**What to work on**
Can you copy out every line of the material below, word for word and in the same order?

** start Records provided **

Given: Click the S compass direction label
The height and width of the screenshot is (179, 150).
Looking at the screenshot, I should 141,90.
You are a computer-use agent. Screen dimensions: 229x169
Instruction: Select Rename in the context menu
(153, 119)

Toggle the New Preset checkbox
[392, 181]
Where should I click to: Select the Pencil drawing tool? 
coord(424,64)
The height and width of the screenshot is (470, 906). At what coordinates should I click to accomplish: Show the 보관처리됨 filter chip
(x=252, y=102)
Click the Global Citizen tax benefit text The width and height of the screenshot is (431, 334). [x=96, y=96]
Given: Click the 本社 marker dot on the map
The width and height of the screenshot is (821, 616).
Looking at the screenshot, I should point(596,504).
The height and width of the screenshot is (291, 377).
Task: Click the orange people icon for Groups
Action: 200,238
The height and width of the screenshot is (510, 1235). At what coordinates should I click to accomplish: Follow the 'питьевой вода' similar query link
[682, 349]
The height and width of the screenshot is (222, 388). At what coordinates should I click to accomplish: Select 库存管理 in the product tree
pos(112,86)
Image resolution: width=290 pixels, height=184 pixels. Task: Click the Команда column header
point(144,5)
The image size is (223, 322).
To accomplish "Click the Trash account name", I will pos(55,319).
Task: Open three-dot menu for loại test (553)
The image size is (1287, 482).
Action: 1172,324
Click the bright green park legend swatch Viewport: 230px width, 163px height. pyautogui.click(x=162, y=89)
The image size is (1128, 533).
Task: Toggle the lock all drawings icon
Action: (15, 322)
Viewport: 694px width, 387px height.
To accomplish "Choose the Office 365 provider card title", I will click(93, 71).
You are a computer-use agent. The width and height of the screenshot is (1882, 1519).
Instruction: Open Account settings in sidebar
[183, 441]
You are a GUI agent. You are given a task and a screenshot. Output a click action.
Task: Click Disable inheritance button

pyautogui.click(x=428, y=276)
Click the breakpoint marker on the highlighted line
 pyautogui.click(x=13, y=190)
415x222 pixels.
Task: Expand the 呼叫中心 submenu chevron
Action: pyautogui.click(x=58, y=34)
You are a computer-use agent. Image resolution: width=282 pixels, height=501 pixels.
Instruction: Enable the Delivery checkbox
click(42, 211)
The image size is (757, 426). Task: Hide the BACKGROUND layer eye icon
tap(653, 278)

** end Records provided **

**Reply**
Given: Click the S compass direction label
The height and width of the screenshot is (179, 150).
Looking at the screenshot, I should 141,90.
You are a computer-use agent. Screen dimensions: 229x169
Instruction: Select Rename in the context menu
(153, 119)

Toggle the New Preset checkbox
[392, 181]
Where should I click to: Select the Pencil drawing tool? 
coord(424,64)
The height and width of the screenshot is (470, 906). At what coordinates should I click to accomplish: Show the 보관처리됨 filter chip
(x=252, y=102)
Click the Global Citizen tax benefit text The width and height of the screenshot is (431, 334). [x=96, y=96]
Given: Click the 本社 marker dot on the map
The width and height of the screenshot is (821, 616).
Looking at the screenshot, I should point(596,504).
The height and width of the screenshot is (291, 377).
Task: Click the orange people icon for Groups
Action: 200,238
The height and width of the screenshot is (510, 1235). At what coordinates should I click to accomplish: Follow the 'питьевой вода' similar query link
[682, 349]
The height and width of the screenshot is (222, 388). At what coordinates should I click to accomplish: Select 库存管理 in the product tree
pos(112,86)
Image resolution: width=290 pixels, height=184 pixels. Task: Click the Команда column header
point(144,5)
The image size is (223, 322).
To accomplish "Click the Trash account name", I will pos(55,319).
Task: Open three-dot menu for loại test (553)
The image size is (1287, 482).
Action: 1172,324
Click the bright green park legend swatch Viewport: 230px width, 163px height. pyautogui.click(x=162, y=89)
The image size is (1128, 533).
Task: Toggle the lock all drawings icon
Action: (15, 322)
Viewport: 694px width, 387px height.
To accomplish "Choose the Office 365 provider card title", I will click(93, 71).
You are a computer-use agent. The width and height of the screenshot is (1882, 1519).
Instruction: Open Account settings in sidebar
[183, 441]
You are a GUI agent. You are given a task and a screenshot. Output a click action.
Task: Click Disable inheritance button

pyautogui.click(x=428, y=276)
Click the breakpoint marker on the highlighted line
 pyautogui.click(x=13, y=190)
415x222 pixels.
Task: Expand the 呼叫中心 submenu chevron
Action: pyautogui.click(x=58, y=34)
You are a computer-use agent. Image resolution: width=282 pixels, height=501 pixels.
Instruction: Enable the Delivery checkbox
click(42, 211)
The image size is (757, 426). Task: Hide the BACKGROUND layer eye icon
tap(653, 278)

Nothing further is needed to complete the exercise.